Autoimmune haemolytic anaemia (AIHA) is common secondary to diffuse large B-cell lymphoma (DLBCL). However, there are no reports on tumour B-cells differentiating into plasmablasts in DLBCL secondary AIHA. To state impact of the interferon regulatory factor 4 (IRF4) on DLBCL and explore the mechanism of IRF4 on plasmablast differentiation.We analysed the expression of immunity-related genes from the Gene Expression Omnibus and correlated predictors from clinical and laboratory data using R package and various statistical tools. Western blotting (WB) was used to detect protein levels in DLBCL cell lines of different subtypes to investigate the plasmablast and activation of mTORC1. To furtherly validate mTOR regulation of plasmablast differentiation, mTOR-activated and -inhibited cell models were constructed by CCK8 and flow cytometry (FCM) was used to assess the proportion of CD38 positive cells. We found that IRF4 was highly expressed in activated B-cell-like (ABC) DLBCL vs. germinal centre B-cell-like (GCB) DLBCL. Positive MUM-1and low haemoglobin values were corrected to non-CGB patients. Plasmablast indictors (BLIMP-1, ARF4, IRE1α, and IRF4) and mTORC1 pathway indictors (mTOR, p70S6K and phosphorylated-p70S6K) were different level in ABC cell lines.
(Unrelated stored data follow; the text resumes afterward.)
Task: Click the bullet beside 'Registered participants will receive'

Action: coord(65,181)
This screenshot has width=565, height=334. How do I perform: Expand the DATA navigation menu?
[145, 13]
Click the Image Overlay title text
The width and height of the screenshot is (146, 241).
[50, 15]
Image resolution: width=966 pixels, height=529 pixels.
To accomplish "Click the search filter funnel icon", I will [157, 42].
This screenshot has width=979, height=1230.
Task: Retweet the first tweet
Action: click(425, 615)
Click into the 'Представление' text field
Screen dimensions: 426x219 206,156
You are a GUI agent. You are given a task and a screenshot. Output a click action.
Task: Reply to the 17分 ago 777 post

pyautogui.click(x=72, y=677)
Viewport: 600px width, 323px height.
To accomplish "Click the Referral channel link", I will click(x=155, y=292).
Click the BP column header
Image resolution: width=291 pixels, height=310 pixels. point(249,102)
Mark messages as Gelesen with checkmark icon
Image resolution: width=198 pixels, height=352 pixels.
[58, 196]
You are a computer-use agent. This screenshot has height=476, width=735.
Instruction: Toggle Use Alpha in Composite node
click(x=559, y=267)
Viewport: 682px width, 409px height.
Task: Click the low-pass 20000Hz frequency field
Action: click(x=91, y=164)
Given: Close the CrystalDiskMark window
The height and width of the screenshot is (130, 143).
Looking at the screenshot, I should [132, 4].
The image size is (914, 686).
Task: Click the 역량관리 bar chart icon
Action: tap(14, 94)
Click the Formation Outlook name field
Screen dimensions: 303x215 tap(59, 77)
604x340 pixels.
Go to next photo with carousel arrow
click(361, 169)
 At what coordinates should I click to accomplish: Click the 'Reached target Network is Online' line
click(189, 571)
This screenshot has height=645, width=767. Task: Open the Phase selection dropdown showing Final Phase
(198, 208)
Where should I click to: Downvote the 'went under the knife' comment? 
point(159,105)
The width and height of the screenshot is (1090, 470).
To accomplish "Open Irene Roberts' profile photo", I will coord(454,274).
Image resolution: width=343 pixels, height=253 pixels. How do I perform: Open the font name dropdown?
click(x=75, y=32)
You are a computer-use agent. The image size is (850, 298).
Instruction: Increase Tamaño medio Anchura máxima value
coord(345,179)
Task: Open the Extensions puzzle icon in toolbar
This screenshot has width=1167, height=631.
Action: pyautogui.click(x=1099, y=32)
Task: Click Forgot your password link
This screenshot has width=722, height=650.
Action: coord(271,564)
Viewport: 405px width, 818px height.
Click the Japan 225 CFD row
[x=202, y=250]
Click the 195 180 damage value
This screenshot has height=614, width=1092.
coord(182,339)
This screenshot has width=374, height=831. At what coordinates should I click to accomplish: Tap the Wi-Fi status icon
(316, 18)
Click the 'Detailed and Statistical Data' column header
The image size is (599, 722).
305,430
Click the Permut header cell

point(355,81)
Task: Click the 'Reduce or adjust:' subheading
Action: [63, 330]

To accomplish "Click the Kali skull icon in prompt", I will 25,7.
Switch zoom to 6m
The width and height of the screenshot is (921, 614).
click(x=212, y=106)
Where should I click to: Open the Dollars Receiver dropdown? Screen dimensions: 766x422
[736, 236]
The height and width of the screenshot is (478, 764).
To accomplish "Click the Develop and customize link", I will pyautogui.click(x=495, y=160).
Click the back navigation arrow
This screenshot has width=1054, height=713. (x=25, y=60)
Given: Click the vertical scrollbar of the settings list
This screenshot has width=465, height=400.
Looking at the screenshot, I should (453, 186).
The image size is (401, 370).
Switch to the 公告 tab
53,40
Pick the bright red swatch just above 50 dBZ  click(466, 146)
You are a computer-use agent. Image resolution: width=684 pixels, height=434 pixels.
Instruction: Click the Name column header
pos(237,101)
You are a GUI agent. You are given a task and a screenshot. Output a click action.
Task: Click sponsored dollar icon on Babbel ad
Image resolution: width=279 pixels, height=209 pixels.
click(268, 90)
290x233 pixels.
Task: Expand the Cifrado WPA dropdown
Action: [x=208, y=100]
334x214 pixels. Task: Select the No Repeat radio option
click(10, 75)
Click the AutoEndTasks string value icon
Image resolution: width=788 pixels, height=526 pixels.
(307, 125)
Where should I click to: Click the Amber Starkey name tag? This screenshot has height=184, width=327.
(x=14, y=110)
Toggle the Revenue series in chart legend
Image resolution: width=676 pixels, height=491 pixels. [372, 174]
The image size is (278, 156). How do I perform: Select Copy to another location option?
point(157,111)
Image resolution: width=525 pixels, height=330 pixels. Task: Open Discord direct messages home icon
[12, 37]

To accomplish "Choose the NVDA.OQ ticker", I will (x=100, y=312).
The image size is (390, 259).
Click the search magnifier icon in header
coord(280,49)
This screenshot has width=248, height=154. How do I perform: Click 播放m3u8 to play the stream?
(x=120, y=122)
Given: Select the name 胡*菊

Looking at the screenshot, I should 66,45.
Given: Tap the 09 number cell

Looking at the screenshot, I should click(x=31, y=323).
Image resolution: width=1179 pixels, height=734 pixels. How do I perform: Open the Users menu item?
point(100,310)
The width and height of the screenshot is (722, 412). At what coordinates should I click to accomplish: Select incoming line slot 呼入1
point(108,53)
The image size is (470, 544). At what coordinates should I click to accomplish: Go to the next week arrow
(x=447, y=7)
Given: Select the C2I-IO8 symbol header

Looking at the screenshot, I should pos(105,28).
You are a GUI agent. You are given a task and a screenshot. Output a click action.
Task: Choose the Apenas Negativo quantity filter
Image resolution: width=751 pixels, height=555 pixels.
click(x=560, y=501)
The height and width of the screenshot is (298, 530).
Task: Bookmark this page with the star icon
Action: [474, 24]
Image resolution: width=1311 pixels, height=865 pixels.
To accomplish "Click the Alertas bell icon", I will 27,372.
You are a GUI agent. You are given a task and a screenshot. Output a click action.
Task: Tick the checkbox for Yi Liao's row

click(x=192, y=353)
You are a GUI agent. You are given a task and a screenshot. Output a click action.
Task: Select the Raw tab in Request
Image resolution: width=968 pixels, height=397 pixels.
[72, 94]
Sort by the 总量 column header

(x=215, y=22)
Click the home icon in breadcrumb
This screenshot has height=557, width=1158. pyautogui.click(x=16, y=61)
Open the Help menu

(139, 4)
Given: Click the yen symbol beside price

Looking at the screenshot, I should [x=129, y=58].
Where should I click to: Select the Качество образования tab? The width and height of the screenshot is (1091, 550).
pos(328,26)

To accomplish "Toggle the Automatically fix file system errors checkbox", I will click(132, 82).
After successfully constructing cell models, the proportion of CD38 cells changed in mTOR-activated and -inhibited ABC-DLBCL cell models. We first pointed out that the role of the IRF4 invovling in DLBCL cell plasmablast differentiation via mTORC1 pathway. These findings could be extended to provide experimental evidence for novel treatments of secondary AIHA in ABC-DLBCL.